Meet the undergrads getting boob jobs
They’re living life under the knife
Over Easter, I had an operation on my nose following a fall in September.
Although my nose after the fall didn’t bother me visually, there was a bump on it – it felt too big, and I could see it all the time. So I had a “nose job.”
But I’m not the only one turning to cosmetic surgery. This week Essex student Katerina owned up to shelling out £10,000 of her student loan on liposuction, before letting her boyfriend pay for a boob job. Five friends my age at university have gone under the knife – five more than my 27 year-old sister knows.
And it’s breast enhancements which seem to be leading the trend for plastic surgery at university.

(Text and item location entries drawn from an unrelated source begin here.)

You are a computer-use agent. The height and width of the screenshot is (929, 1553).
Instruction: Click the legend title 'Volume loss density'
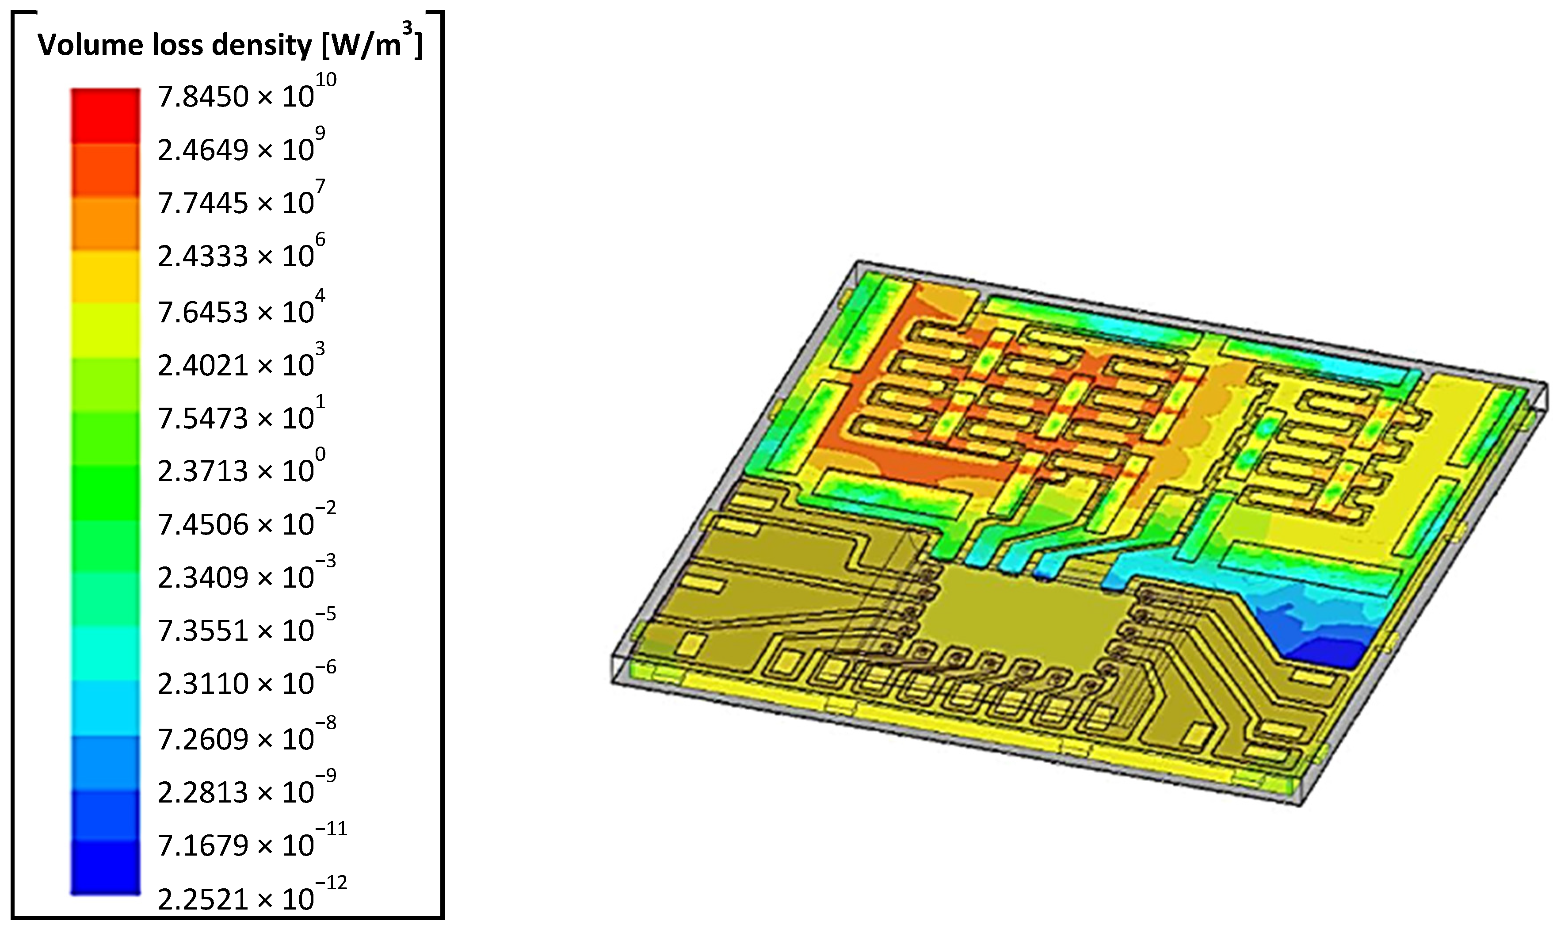click(x=175, y=45)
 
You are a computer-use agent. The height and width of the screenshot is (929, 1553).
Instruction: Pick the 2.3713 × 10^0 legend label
click(x=241, y=467)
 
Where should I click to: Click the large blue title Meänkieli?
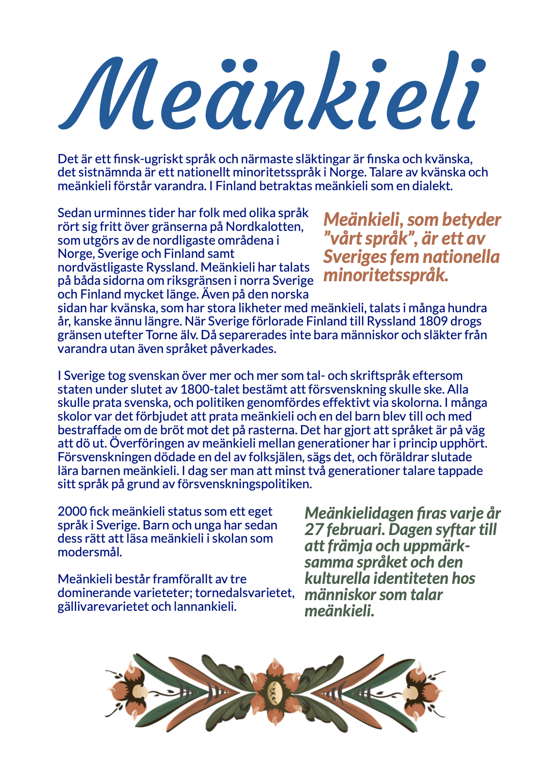272,92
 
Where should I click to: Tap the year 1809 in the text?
433,321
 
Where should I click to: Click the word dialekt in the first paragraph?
432,186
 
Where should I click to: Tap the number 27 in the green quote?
314,529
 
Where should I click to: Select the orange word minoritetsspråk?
386,275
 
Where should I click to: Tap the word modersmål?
89,552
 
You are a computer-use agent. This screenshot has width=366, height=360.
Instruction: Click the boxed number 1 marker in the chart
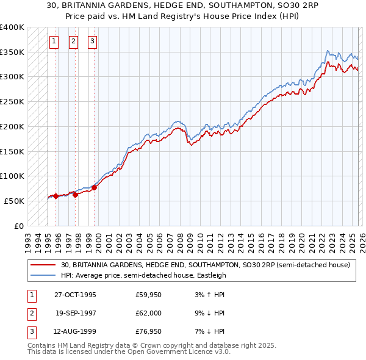tap(54, 41)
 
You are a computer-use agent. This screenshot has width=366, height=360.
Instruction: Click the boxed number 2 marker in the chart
tap(73, 41)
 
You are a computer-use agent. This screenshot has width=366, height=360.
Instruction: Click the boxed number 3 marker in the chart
tap(92, 41)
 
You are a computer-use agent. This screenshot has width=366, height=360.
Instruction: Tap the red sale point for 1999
tap(95, 187)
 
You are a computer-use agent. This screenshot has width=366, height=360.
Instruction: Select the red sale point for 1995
tap(56, 196)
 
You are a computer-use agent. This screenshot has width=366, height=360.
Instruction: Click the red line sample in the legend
tap(43, 265)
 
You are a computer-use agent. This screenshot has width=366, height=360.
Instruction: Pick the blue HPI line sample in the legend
tap(43, 275)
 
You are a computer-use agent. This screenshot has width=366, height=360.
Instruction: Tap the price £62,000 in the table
tap(149, 313)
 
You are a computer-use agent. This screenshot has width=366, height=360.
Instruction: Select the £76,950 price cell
tap(149, 331)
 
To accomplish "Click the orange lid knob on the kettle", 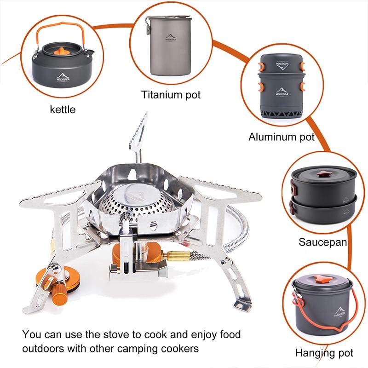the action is pos(61,51).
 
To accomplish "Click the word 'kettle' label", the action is pos(63,109).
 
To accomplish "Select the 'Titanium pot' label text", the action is pos(171,95).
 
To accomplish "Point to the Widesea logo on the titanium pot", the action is pos(170,38).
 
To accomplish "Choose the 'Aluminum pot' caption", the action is pos(282,137).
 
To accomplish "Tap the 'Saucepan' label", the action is pos(323,242).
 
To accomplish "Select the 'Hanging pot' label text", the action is pos(324,353).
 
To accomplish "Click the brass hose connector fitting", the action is pos(178,256).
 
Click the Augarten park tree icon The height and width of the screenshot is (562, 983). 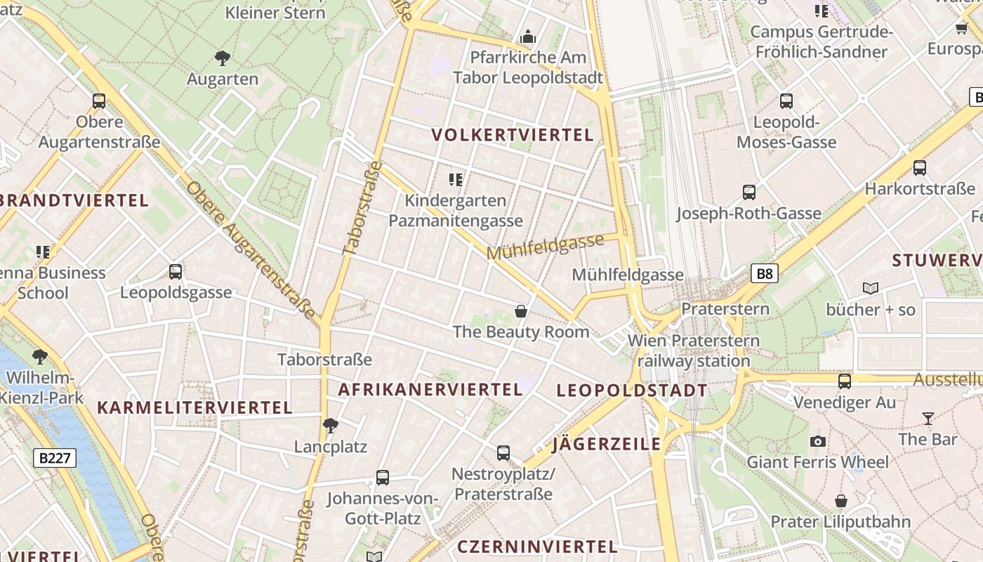tap(223, 58)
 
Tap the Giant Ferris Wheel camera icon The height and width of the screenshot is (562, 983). tap(817, 441)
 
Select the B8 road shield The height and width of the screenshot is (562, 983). tap(765, 273)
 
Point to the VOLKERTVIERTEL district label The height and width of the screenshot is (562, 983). tap(513, 135)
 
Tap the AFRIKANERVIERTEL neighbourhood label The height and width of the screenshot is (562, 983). tap(430, 389)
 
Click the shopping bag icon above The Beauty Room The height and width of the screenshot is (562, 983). tap(521, 311)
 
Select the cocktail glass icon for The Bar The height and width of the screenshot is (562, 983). tap(928, 419)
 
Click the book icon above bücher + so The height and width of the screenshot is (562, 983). tap(871, 288)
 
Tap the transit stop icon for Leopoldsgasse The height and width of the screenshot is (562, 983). tap(176, 271)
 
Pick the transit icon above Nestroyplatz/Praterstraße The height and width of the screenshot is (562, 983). tap(503, 453)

Georgia is a petite club promoter at Newcastle Uni and even admits trying to gain weight to increase her bust size. But last year, Georgia took three months out of uni to recover from a boob job in Miami on her parents’ money. In her first year, the 20-year-old from Dubai went from a 28B to 28E in what she describes as “a common thing.”
Now, she’s often referred to as “boob job girl”, and has no regrets. She said: “Someone will meet my house-mate at a bar, she will list who she lives with and at one point the person she’s speaking to would double check if it’s ‘boob job girl’ or not. Of all things to become known for I’d rather that than ‘blowjob girl’ or ‘girl who shat herself in legends.'”
University is supposed to be an open-minded community where people are free to express themselves, but many of these girls have been slammed by other students for their decision to go under the knife.
Brogan, whose Dad loaned her the money to go from a 28B to a 28D when she was in her first year of uni, has put up with sly comments from fellow students.
“I have been directly criticised with people asking my why I felt the need to have the surgery. They’ve made harsh comments and said things like ‘you were fine before don’t ruin yourself etc. The odd time I get the occasional nasty comment or blunt unnecessary question like ‘are your boobs fake?'”
The bubbly size 8 redhead, who studies photography at Blackpool University, thinks other girls are sometimes jealous of her new figure. “I do feel that some comments aimed at me are often forms of jealousy so I try to not let them bother me.'”
But despite the backlash, the surgery has offered Brogan a much needed confidence boost. She said: “I do not regret my surgery at all and would repeat it all again tomorrow ..I am really happy with the fact of doing it and have no regrets.”
As a member of the 1st XV Women’s Rugby team at Newcastle University, Rachel might not seem like your typical cosmetic surgery client. Last year, in her first year of uni, she had her breasts enlarged and hasn’t looked back since. She said: “It’s something that bothered me, and I’ve always had the attitude that if there’s something I can do about something that bothers me, why not do it?
“People are surprised when they find that I’ve done it because they say that they have the perception that only superficial people would have a boob job.
“It is obviously a very subjective issue but it’s something I wanted done and I don’t see a problem with it.”
Ali had surgery when she was a fresher and has been saving up since the age of 14. But she doesn’t want to be tarred with the same brush as topless models.
She said: “I got an enhancement, because I was not happy with my shape or size. It wasn’t because I had aspirations of being on the front cover of zoo magazine. It was purely for myself.”
For her there was no other option but to have surgery. She said: “There is no diet you can take, no make up you can use, nothing hides it and it’s a horrible feeling.”
She admits that her parents wanted her to wait until she was 21, but she felt mature enough to make her own mind up. “Technically I was an adult and can make my own decisions. Once my parents saw the ‘before’ pictures at my consultation, they could see why I would want to have something done!”
Now, she has noticed people paying her more attention: “I’ve had people point and stare. Girls everywhere wear make up, die their hair, go to the gym and do things to enhance their image. Why should surgery be viewed any differently?”
I fell on my face in September last year. Long story short, I dropped something, went to pick it up and someone brushed past me. The pavement and my face got a little too close for comfort. So, in April I went under the knife.
My consultation was easy – I went to the doctor, he had a quick look at it to make sure everything was working okay and booked me in. But when he told me that I would essentially be having “plastic surgery”, I panicked – not because I’m terrified of surgery, but because I worried what people would think.
Since the op, I have been asked a few times if I have “had a nose job”, which I technically haven’t in the strict cosmetic sense, but now I wonder why it matters. My friends’ and even strangers’ reactions are a testament to how acceptable surgery has become among the UK’s student population.
Going under the knife has always carried a stigma, but now more and more students at British universities are delving into the world of cosmetic surgery. A decision that is often labelled rash and ill thought out, is being championed by young intelligent students across the country. The girls we spoke to had no regrets, and it looks like the trend isn’t about to slow down.